In summary, sublobar resections such as anatomical segmentectomy are recommended when the patient has limited performance on pulmonary function tests or has other significant comorbidities (16,37). Sublobar resection should also be considered for patients with nodule diameter ≤2 cm, with pure AIS histology, when more than 50% of the diameter of the pulmonary nodule has GGO attenuation on CT, or when there is a slow VDT (longer than 400 days, indicating low aggressiveness) (37). Sublobar resections should provide an adequate, at least 2 cm margin of resection within the lung parenchyma or the margin that extends tumor diameter in larger lesions (37). In addition, lymphadenectomy or sampling of the hilar and mediastinal lymph nodes is indicated in sublobar resection (37). Qualification for sublobar resection of solid adenocarcinoma up to 2 cm should be cautious. Even small tumors may contain aggressive components such as a micropapillary component or the presence of STAS, while both features are unavailable preoperatively. Further work is needed to assess the influence of the adenocarcinoma subtype and the type of the surgery performed on the risk of local recurrence or long -term survival.

Minimally-invasive approach to resection

VATS or a robotic approach should be considered if there are no surgical contraindications (37). It has been shown in many observational studies that videothoracoscopic procedures have at least the same long-term outcome benefits in the treatment of lung cancer as operations performed by traditional thoracotomy. In many reports, the early postoperative period is more favorable after a videothoracoscopic procedure (89,90). Minimally invasive access is associated with a shorter hospital stay, lower risk of perioperative complications, and significantly less postoperative pain (89-94). The results of numerous observational studies, as well as meta-analyses, also confirm favorable long-term survival after surgical treatment performed with the VATS technique. In the recently published meta-analyses by Chen et al., 20 studies were evaluated, comparing the videothoracoscopic approach with thoracotomy. That report found advantages of the VATS technique, including decreased blood loss, chest tube drainage removal, length of hospital stay, and lower incidence of complications (95). There was greater improvement in the 5-year survival rate of the VATS group compared to the thoracotomy group. ACCP recommends choosing a minimally invasive technique in resections of early lung cancer stages at experienced centers (96). A VATS approach should be chosen as the surgical approach for resection of the early-stage lung cancer as often as possible (37).

Non-surgical treatment approaches to early stage NSCLC

To date, there are no data comparing the results of surgical and non-surgical treatment for patients with stage I NSCLC. Several attempts at RCTs comparing long term results of stage I NSCLC treatment of surgery and SBRT have been conducted. However, each of those studies had to be terminated due to poor recruitment, there are several ongoing trials studying neo and adjuvant treatments combining SBRT with immunotherapy or targeted therapies (38). Together with systemic treatment radical radiotherapy is the basis for the treatment of patients with TNM stage III. Currently, stage I and II patients are considered to be eligible for radical radiotherapy when they are not candidates for surgery or do not agree to surgery (37).

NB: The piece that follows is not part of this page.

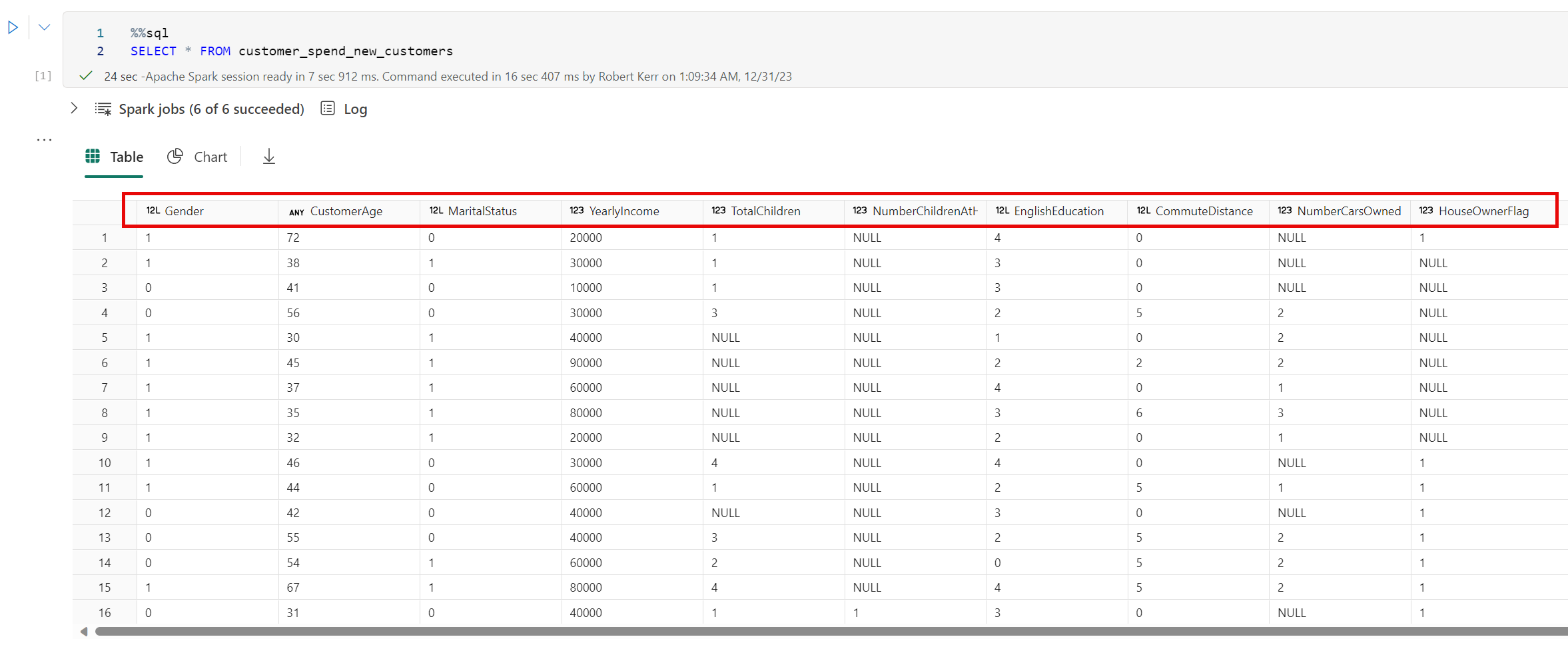This screenshot has height=653, width=1568.
Task: Open more cell actions via the ellipsis
Action: point(44,139)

SBRT is a type of radiotherapy with a proven, high rate of local control and low toxicity in the treatment of early lung cancer. According to a systematic review by Senthi et al. the median survival of patients treated with SBRT is 40.7 months, and the rates of local, regional and distant recurrence are 4.9%, 7.8% and 14.7% over 2 years and 10.5, 12.7% and 19.9% over 5 years, respectively (97). The most common complication after SBRT is pneumonitis, which often appears within 4–5 months of therapy. Other complications include a rib fracture, occurring in approximately 3% of patients, dermatitis in 2%, myositis in 1% (98). In the 2 years following treatment, some patients have a worsening of lung function, and FEV1 and DLCO are reduced by 3.6 and 6.8% on average (99).

In today’s screening era there is a great need for RCTs comparing all types of local treatments to determine the most effective and less harmful local and systemic adjuvant treatments for a newly created group of patients with a variety of different lung cancers. Optimally, such a study should be three-arm study comparing surgery, radiotherapy, and other ablative therapies (i.e., radiofrequency ablative therapy) that were suggested by Tramontano et al. in their simulation (100).

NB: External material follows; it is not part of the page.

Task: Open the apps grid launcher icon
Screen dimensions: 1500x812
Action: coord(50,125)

Treatment of early lung cancer patients in COVID-19 pandemic

The COVID-19 pandemic, caused by the virus SARS-CoV-2, has had a broad array of significant epidemiology, economic and sociologic effects. Importantly, there is a risk that patients may skip regularly scheduled cancer screenings out of an abundance of caution of spreading or contracting SARS-CoV-2. Indeed, the rescheduling of oncological care in regions suffering from the pandemic is a delicate issue. Providers must balance the necessity to appropriately treat patients with malignancy and also to take measures to prevent the spread of the epidemic. The difficulties in controlling the epidemic are a direct result of the biology of the virus. The incubation period of 2–7 days (median 4 days) leads to the uncontrolled spread of the disease during the asymptomatic period (101). The presence of comorbidities (including malignancies), male sex, and older age are associated with worse outcomes for patients with COVID-19 (101-103). In a multifactorial analysis, COPD (HR 2.68, 95% CI: 1.42–5.05) and malignancies (HR 3.50, 95% CI: 1.60–2.77) were found to be independent risk factors for composed risk of respiratory insufficiency and death (103).

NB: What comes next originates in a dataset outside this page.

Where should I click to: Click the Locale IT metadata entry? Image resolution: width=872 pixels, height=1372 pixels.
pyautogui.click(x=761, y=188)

Sixteen percent of patients diagnosed with COVID-19 suffer from a severe course of the disease leading to profound respiratory insufficiency (101). The symptoms of COVID-19 may be similar to those of lung cancer and may be mistaken, especially at the patient’s initial presentation. Fever, dry cough, fatigue, anorexia myalgia, dyspnea, and sputum production are almost uniformly shared symptoms for lung cancer and COVID-19 (101,104,105). This pattern of similar symptoms leads to the distress in some patients. Mental status is impacted not only through suffering from lung cancer but also by the uncertain threat of viral infection.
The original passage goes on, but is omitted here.